Sábado 21 de marzo de 2026, p. 17
Cancún, QR., La 89 Convención Bancaria cerró ayer tras desahogar una apretada agenda que se prolongó más de lo usual. Los tres días de actividades estuvieron marcados por las peticiones de la presidenta Claudia Sheinbaum Pardo a un sector criticado por no salir de su zona de confort, en la que obtiene ganancias récord prácticamente sin riesgo. También hubo reuniones con funcionarios de Estados Unidos para tratar disposiciones en materia de lavado de dinero y mesas con legisladores mexicanos.
En la aparente normalidad de un acto que año con año se apega a sus protocolos tradicionales, llamó la atención que en la comitiva que acompañó a la Presidenta a su reunión con los banqueros estuviera Jesús Seade, embajador en China y quien encabezó el equipo de negociadores del Tratado México, Estados Unidos, Canadá (T-MEC) como representante del equipo de transición del entonces presidente electo Andrés Manuel López Obrador.

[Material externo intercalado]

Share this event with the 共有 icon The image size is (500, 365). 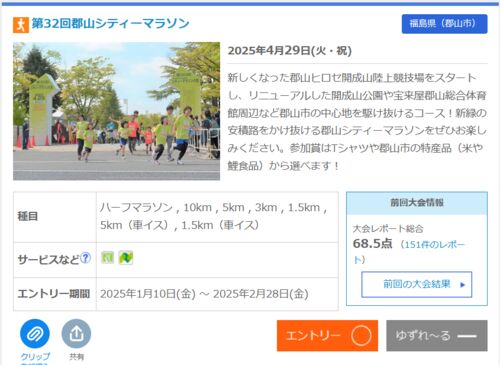tap(76, 334)
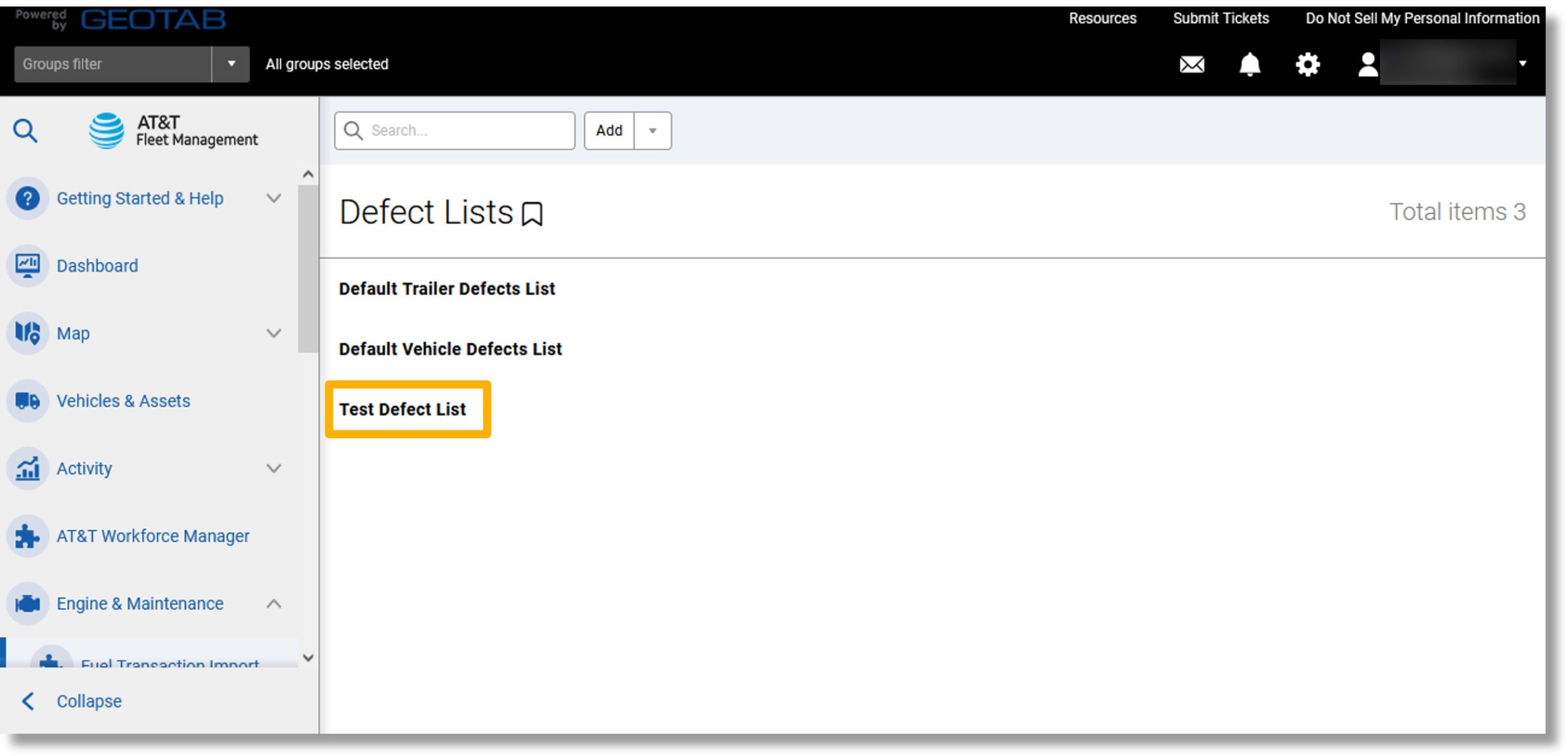This screenshot has width=1568, height=756.
Task: Click the Add button for defect lists
Action: [609, 130]
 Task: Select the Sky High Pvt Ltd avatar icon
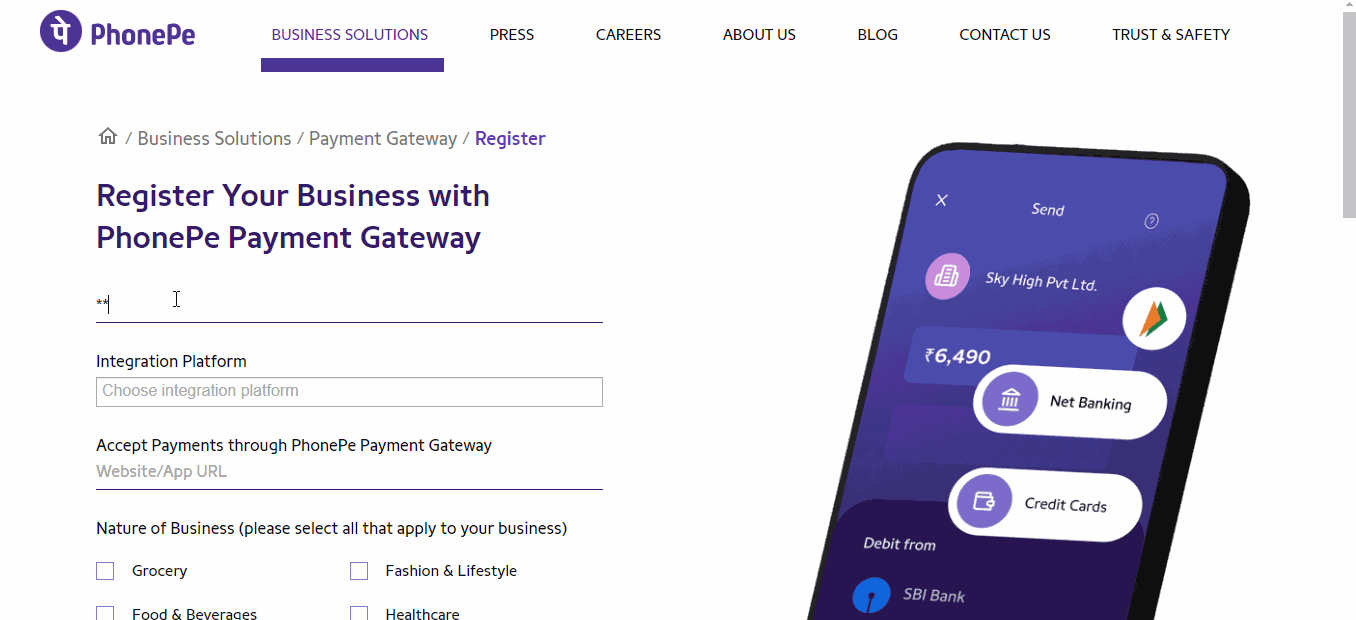coord(947,275)
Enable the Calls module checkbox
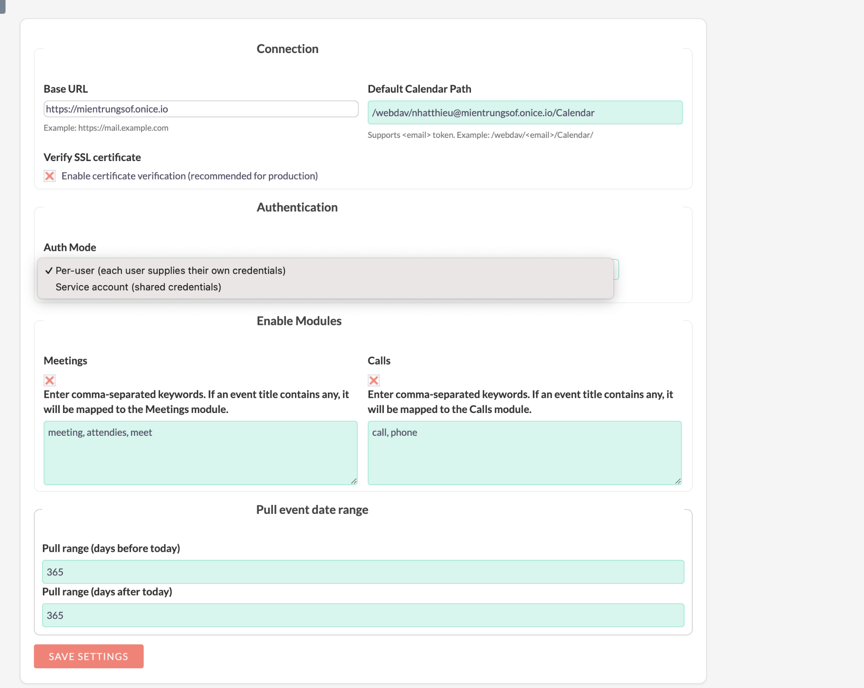This screenshot has width=864, height=688. tap(373, 380)
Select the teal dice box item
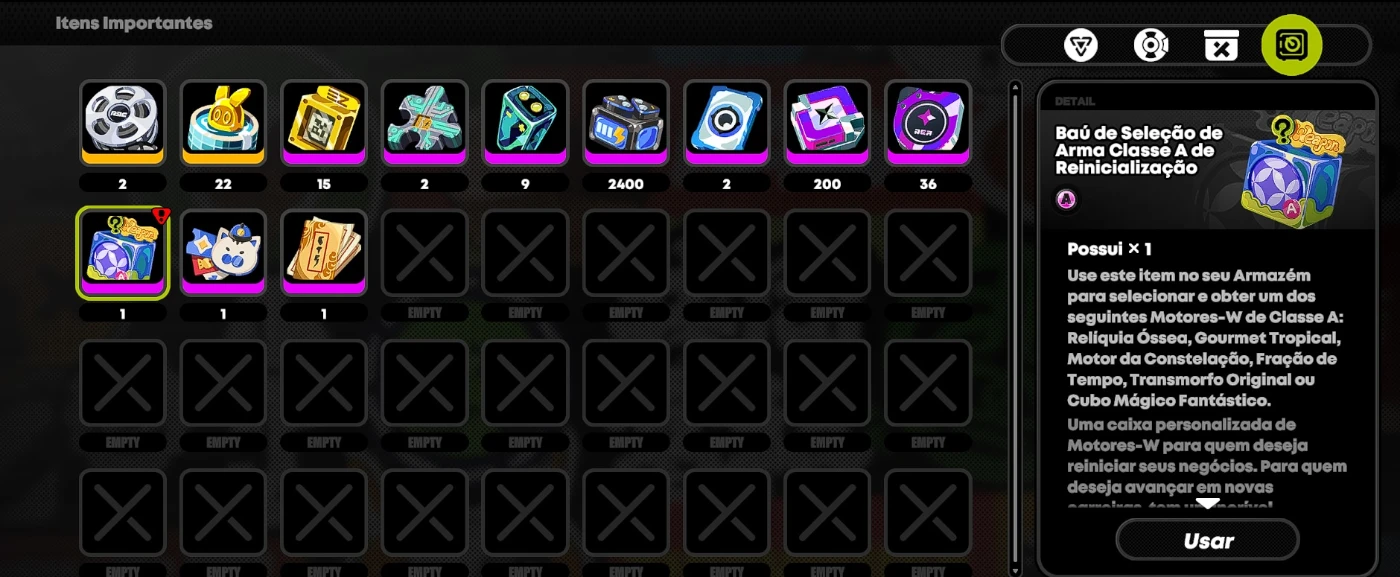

Con la revisión del T-MEC encima, el gobierno chino ha manifestado preocupaciones sobre un posible cambio de postura” de México hacia la inversión asiática.
Seade fue visto en una intercambio con Roberto Velasco, subsecretario de América del Norte de la Secretaría de Relaciones Exteriores, justo al cierre de una reunión que este año recibió a la presidenta Sheinbaum en un tenor muy distinto al de 2024, cuando el gremio banquero apenas respondió a la entonces candidata.
Inversión, digitalización y acceso al crédito para pequeñas y medianas empresas marcaron la agenda de esta convención, al igual que el Plan México y el Plan de Infraestructura para el Bienestar, que requiere 5 billones de pesos para lograr sus metas mínimas.
El auditorio ya no veía a una candidata que pretendía exponer su proyecto de gobierno, sino a una mandataria que llamaba: “Trabajemos juntos en los temas en que sí estamos de acuerdo”.